- **REQUEST**: Rewrite the entries below with every "screenshot" swapped for "screen capture" and everything else left unchanged.

:: DATA EXCERPTS ::

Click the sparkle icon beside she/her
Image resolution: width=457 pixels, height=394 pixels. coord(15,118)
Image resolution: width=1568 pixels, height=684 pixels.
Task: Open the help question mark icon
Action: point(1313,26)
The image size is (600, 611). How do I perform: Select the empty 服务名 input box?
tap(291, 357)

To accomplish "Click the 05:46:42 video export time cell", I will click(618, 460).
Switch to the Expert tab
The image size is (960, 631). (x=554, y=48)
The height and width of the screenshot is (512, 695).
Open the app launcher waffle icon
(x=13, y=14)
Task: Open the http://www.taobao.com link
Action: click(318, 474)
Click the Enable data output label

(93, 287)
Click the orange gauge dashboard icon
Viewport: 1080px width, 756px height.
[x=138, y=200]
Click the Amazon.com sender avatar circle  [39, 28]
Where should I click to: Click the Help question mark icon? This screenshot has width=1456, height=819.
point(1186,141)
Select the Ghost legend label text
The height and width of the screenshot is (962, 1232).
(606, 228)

:::

- **RESULT BELOW**:
Click the sparkle icon beside she/her
Image resolution: width=457 pixels, height=394 pixels. coord(15,118)
Image resolution: width=1568 pixels, height=684 pixels.
Task: Open the help question mark icon
Action: point(1313,26)
The image size is (600, 611). How do I perform: Select the empty 服务名 input box?
tap(291, 357)

To accomplish "Click the 05:46:42 video export time cell", I will click(618, 460).
Switch to the Expert tab
The image size is (960, 631). (x=554, y=48)
The height and width of the screen capture is (512, 695).
Open the app launcher waffle icon
(x=13, y=14)
Task: Open the http://www.taobao.com link
Action: click(318, 474)
Click the Enable data output label

(93, 287)
Click the orange gauge dashboard icon
Viewport: 1080px width, 756px height.
[x=138, y=200]
Click the Amazon.com sender avatar circle  [39, 28]
Where should I click to: Click the Help question mark icon? This screen capture has width=1456, height=819.
point(1186,141)
Select the Ghost legend label text
The height and width of the screen capture is (962, 1232).
(606, 228)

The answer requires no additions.